Mesdames, Messieurs,
Chères amies et camarades,
Je vous remercie de me donner l’opportunité de parler devant vous de la lutte que nous devons mener pour faire stopper toutes les discriminations liées au genre, un combat qui m’est si cher.
Nous sommes au 21ème siècle, en 2018, pinçons-nous pour nous assurer que c’est bien la réalité et prenons quelques exemples qui tendent à prouver que l’égalité n’avance pas, mais que dans certains domaines, elle stagne, voire recule.
Parlons donc de la fin du siècle passé où nous pensions encore que tout était possible :
1971 : les femmes suisses obtenaient enfin le droit de vote, « ah bon elles ne l’avaient pas disaient quelques observateurs médusés » ! Et bien non !
1981 la Constitution fédérale intègre un article spécifiquement consacré à l’égalité entre les sexes, qui ancre l’égalité entre femmes et hommes non seulement dans le droit mais aussi dans les faits. Donc désormais tout est réglé ? Et bien non, il faut encore des lois pour le préciser.
1996 Entrée en vigueur, le 1er juillet 1996 de la Loi fédérale sur l’égalité entre femmes et hommes : Formidable, un instrument juridique spécial de protection contre la discrimination directement applicable pour les particuliers également. Grâce à la Loi sur l’égalité, qui pourvoit conformément à l’art. 8 al. 3 Cst. l’égalité de fait entre femmes et hommes dans les relations professionnelles entre particuliers et dans les rapports de travail de droit public, les femmes et les hommes pourront désormais s’opposer plus facilement aux discriminations auxquelles ils et elles font face dans le contexte professionnel et se prévaloir du principe de l’égalité salariale inscrit dans la Constitution. Finies les discriminations dans le monde du travail? Et bien non, très vite on s’aperçoit que cette loi n’est pas assez contraignante et trop difficile à appliquer, les femmes se découragent devant de si maigres résultats avec de trop gros risque de perdre leur emploi.

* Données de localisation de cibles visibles
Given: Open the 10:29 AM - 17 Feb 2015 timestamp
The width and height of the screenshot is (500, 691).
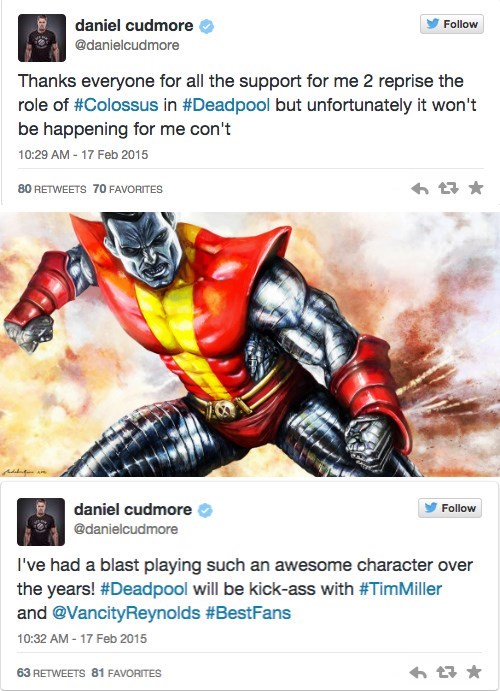Looking at the screenshot, I should coord(83,155).
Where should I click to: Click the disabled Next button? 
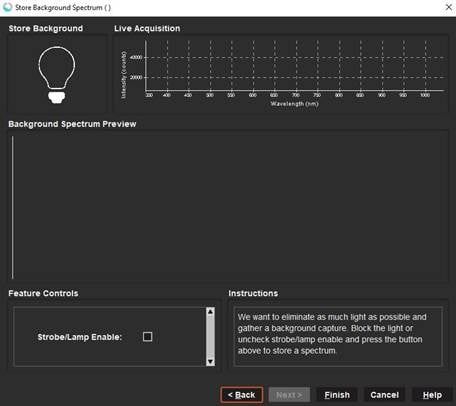click(289, 395)
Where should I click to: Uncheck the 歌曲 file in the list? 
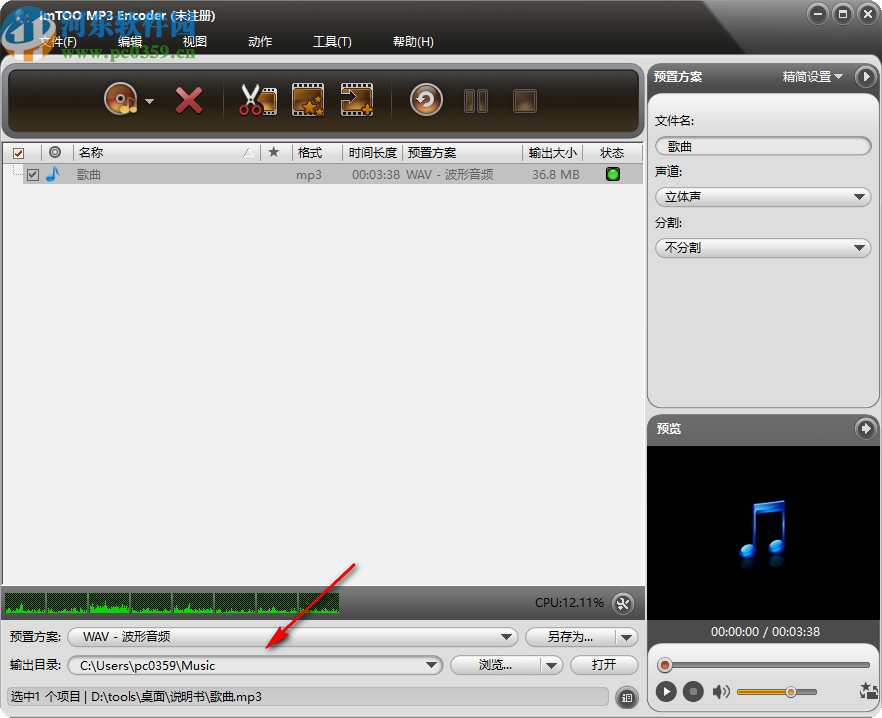click(33, 174)
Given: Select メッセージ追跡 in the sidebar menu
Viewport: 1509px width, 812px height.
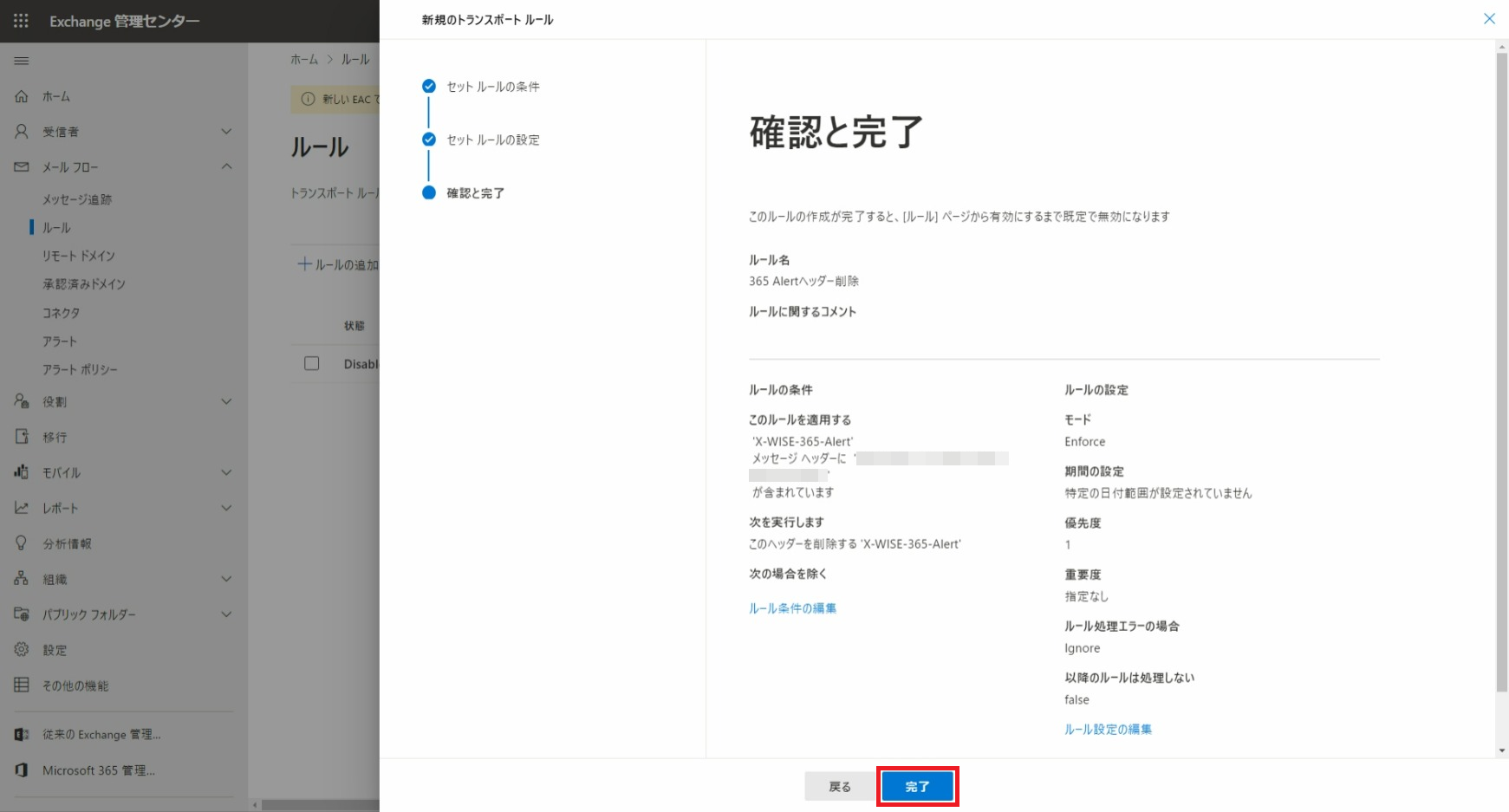Looking at the screenshot, I should (x=77, y=199).
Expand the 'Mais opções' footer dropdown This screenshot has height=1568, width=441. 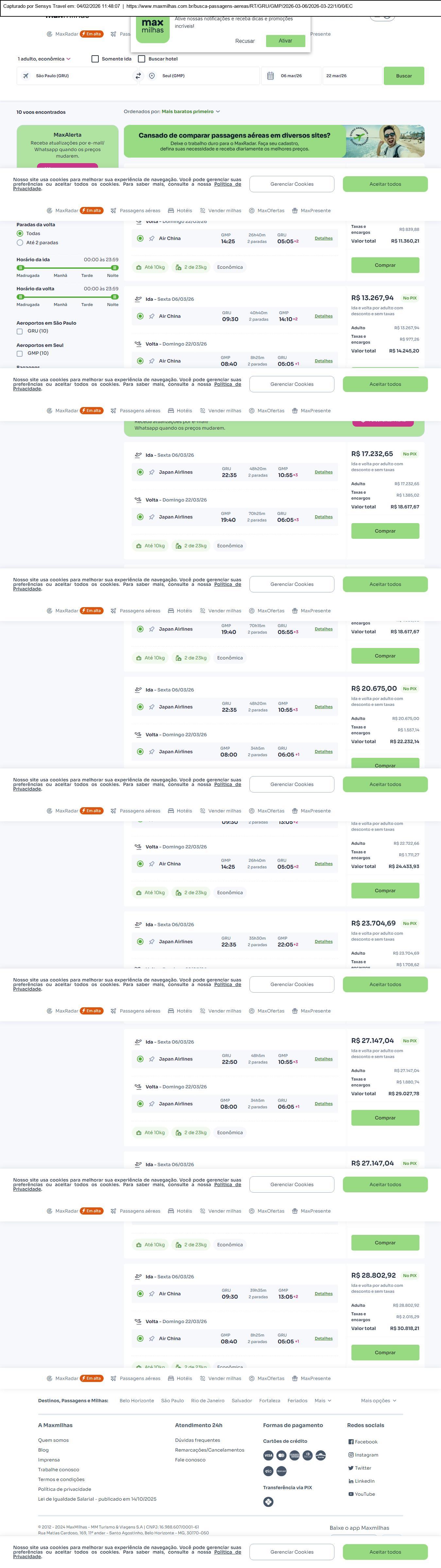378,1401
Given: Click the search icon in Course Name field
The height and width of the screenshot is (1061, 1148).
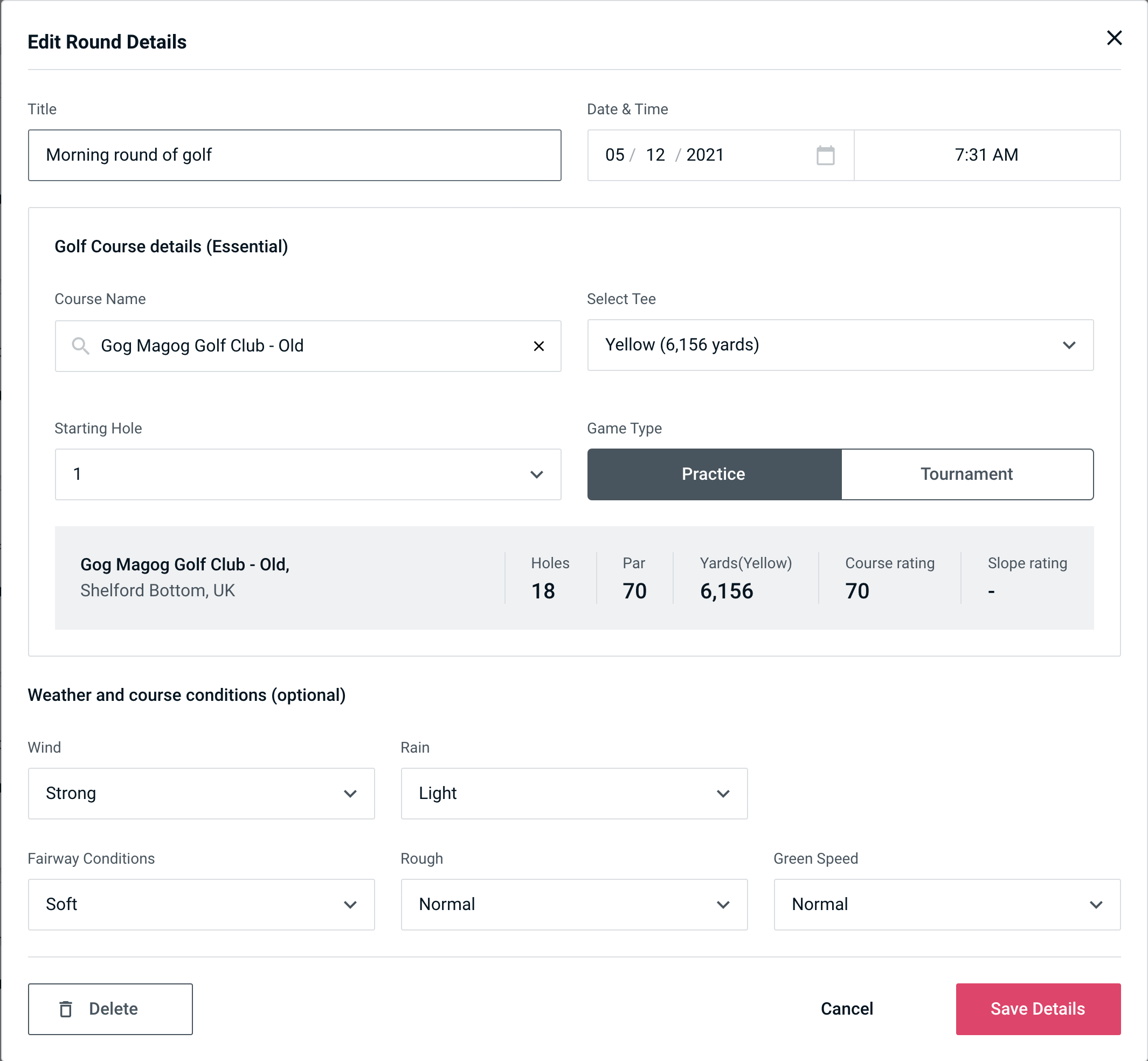Looking at the screenshot, I should (80, 346).
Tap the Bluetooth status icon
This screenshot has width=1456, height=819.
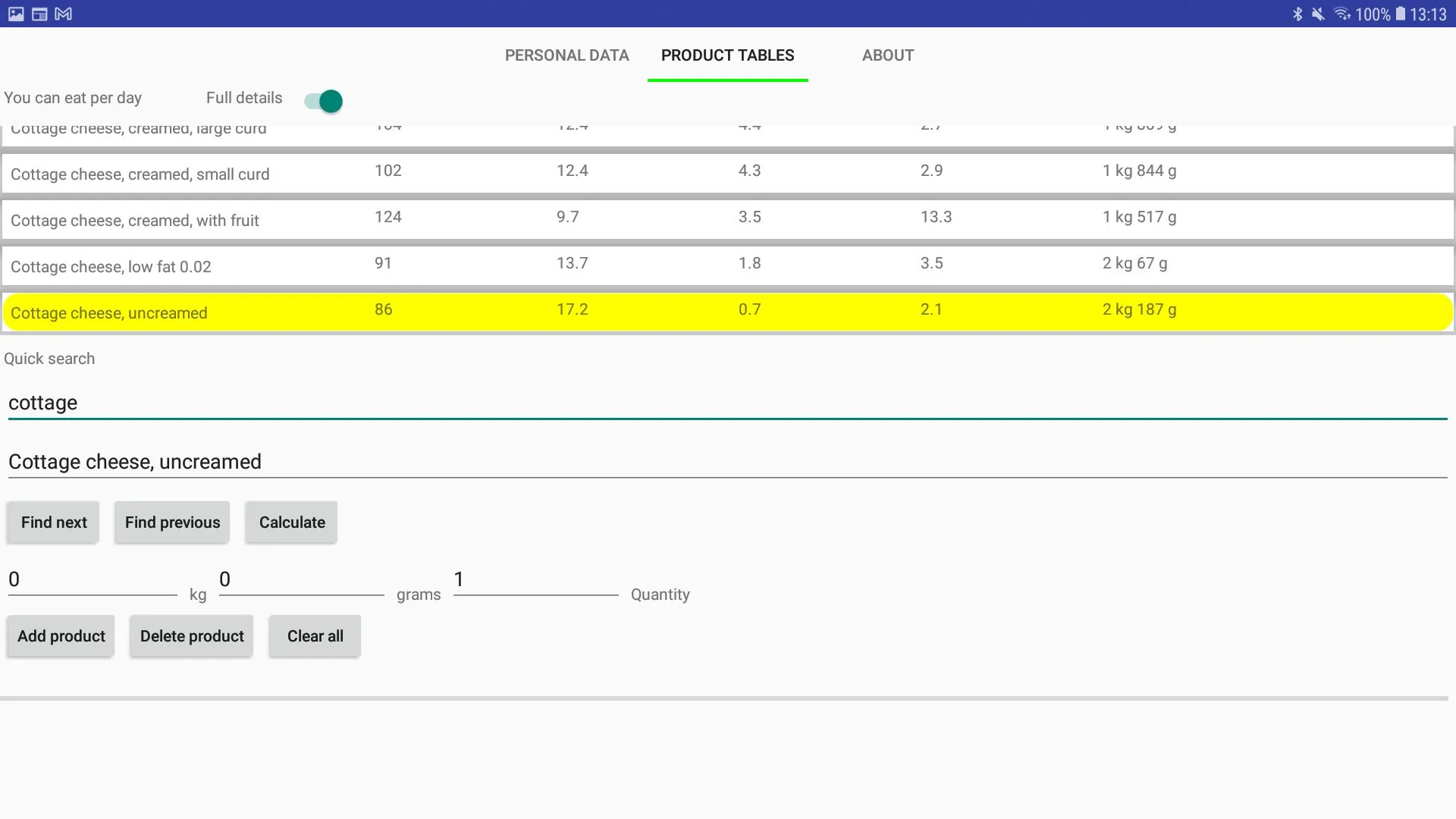point(1298,14)
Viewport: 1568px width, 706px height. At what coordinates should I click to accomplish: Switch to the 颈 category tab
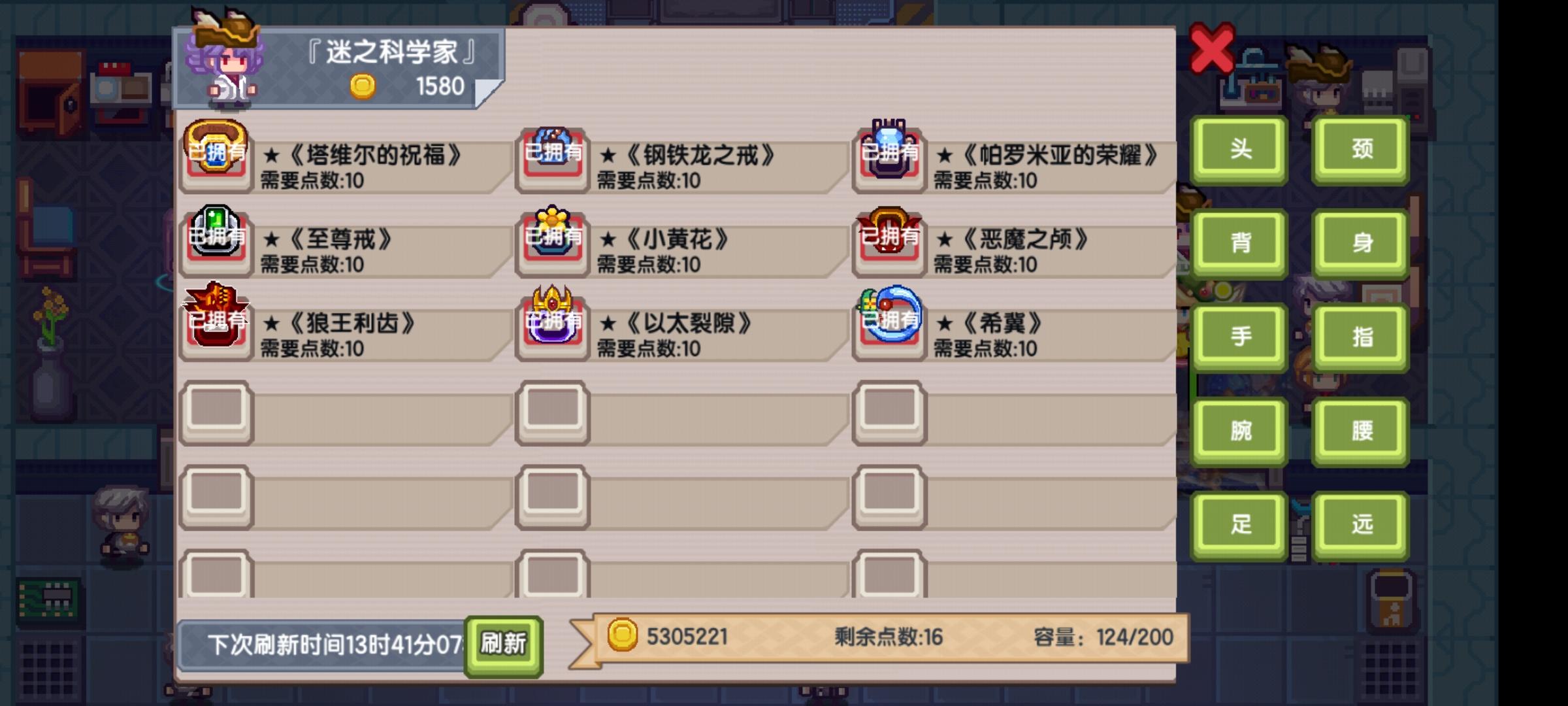(x=1362, y=149)
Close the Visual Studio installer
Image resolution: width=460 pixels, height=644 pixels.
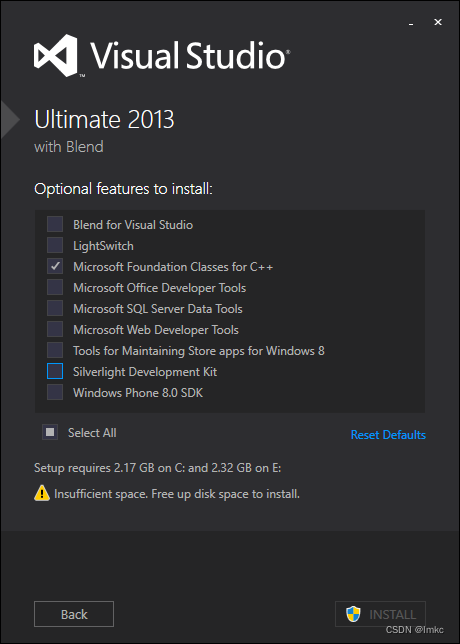(x=438, y=23)
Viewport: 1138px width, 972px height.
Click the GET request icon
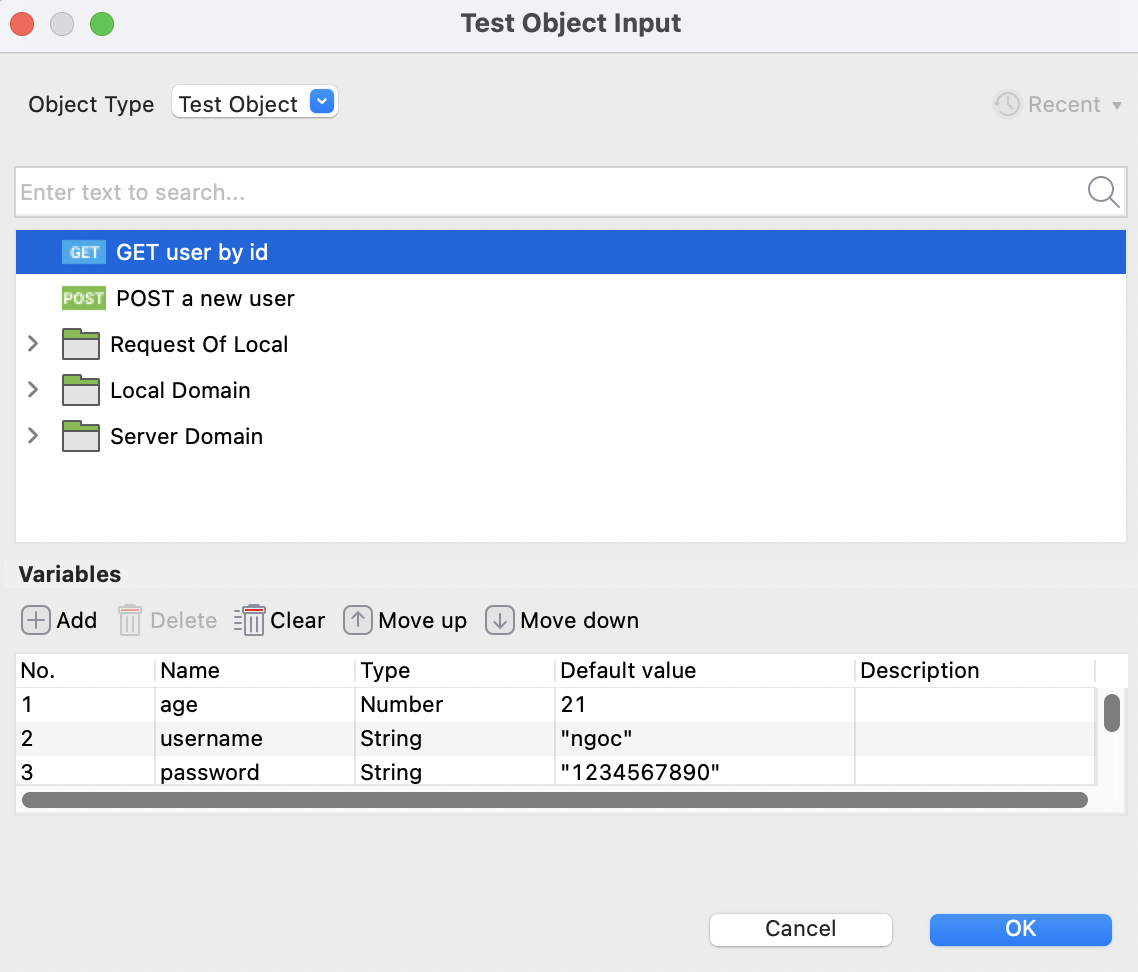pyautogui.click(x=83, y=253)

* Consigne
Répondez à ces questions d'après le discours sur l'égalité :
1. En quelle année les femmes suisses obtiennent-elles le droit de vote ?
2. En quelle année la Constitution fédérale intègre-t-elle un article consacré à l'égalité entre les sexes ?
3. À quelle date la Loi fédérale sur l'égalité entre femmes et hommes entre-t-elle en vigueur ?

* Réponse complète
1. En 1971.
2. En 1981.
3. Le 1er juillet 1996.